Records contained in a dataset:
==================================================

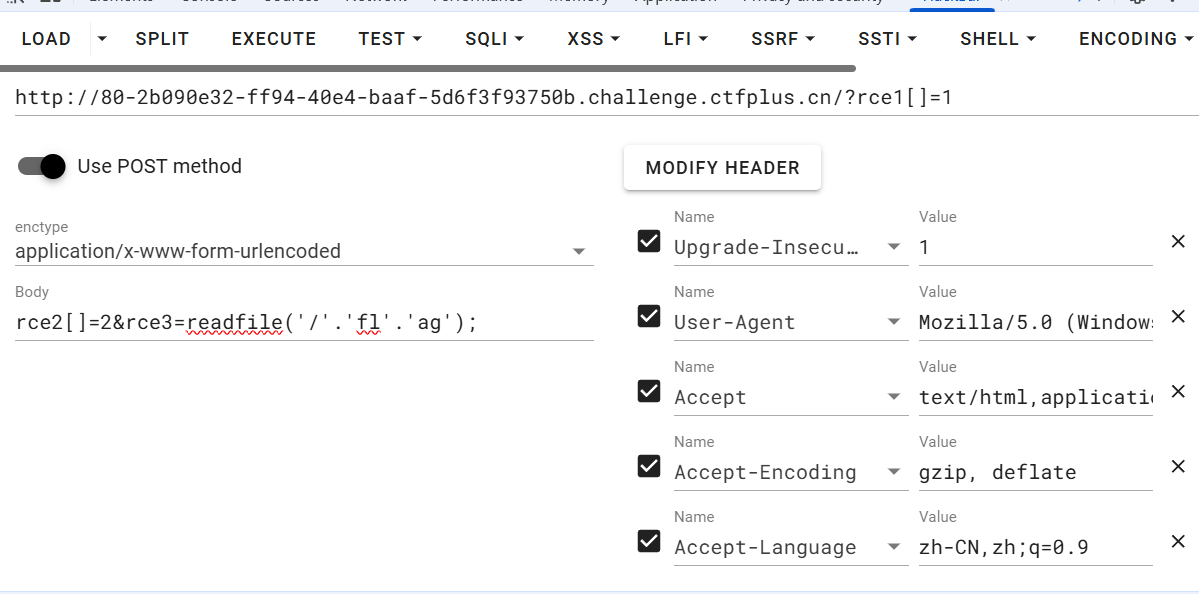Screen dimensions: 1199x594
Task: Open the Accept header name dropdown
Action: point(894,397)
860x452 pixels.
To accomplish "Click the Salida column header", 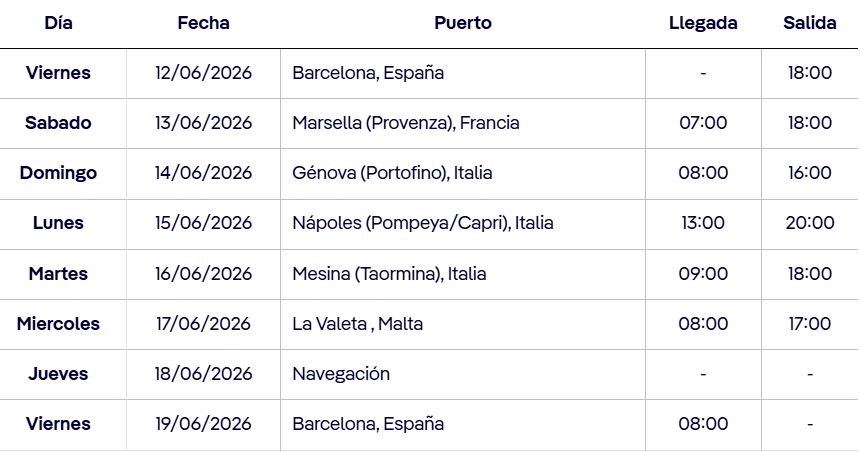I will click(809, 23).
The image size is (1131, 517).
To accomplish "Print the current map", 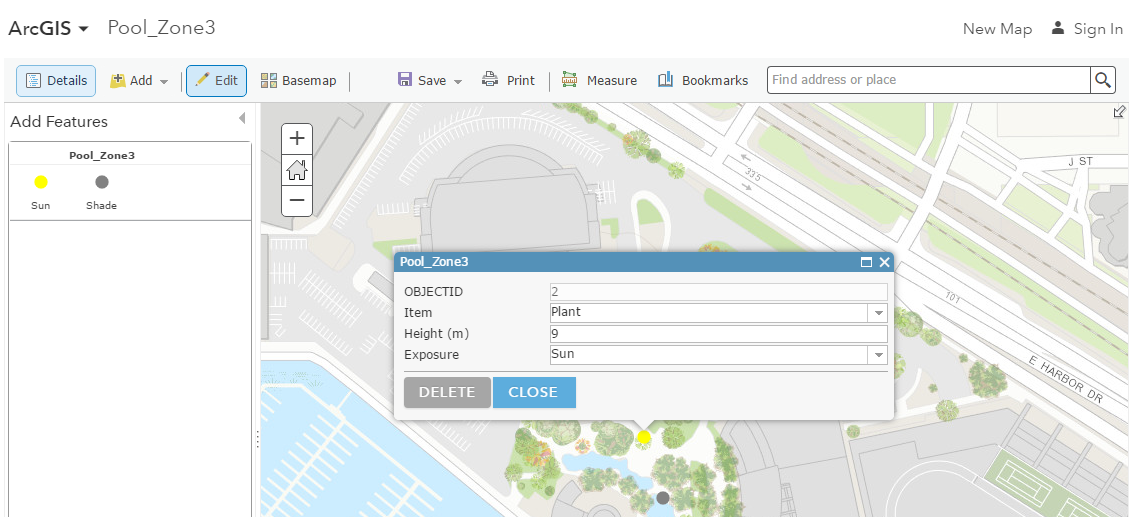I will (508, 81).
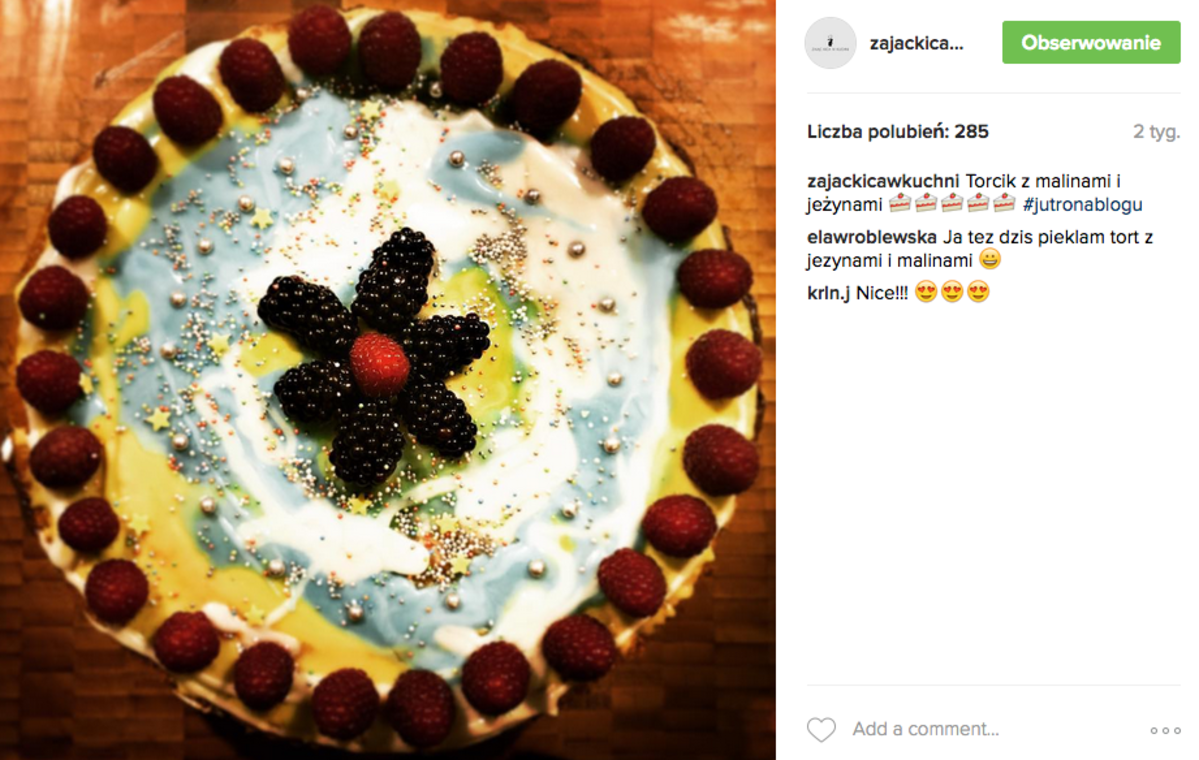Open krln.j commenter profile
This screenshot has height=760, width=1199.
point(828,293)
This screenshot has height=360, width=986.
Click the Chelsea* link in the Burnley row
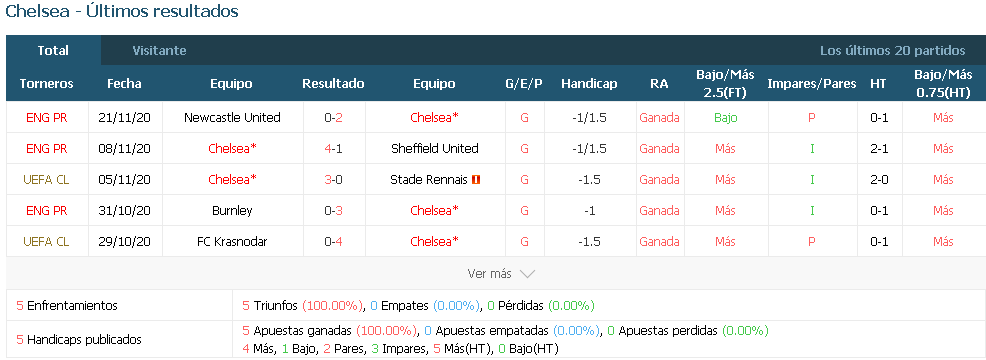coord(435,210)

==================================================

§ Work instructions
When the line containing "This screenshot has height=360, width=986." is reached, write out that line and each one after it exactly, ending with the last line of the records; pictures are not copied.

§ Answer space
This screenshot has height=360, width=986.
Click the Chelsea* link in the Burnley row
coord(435,210)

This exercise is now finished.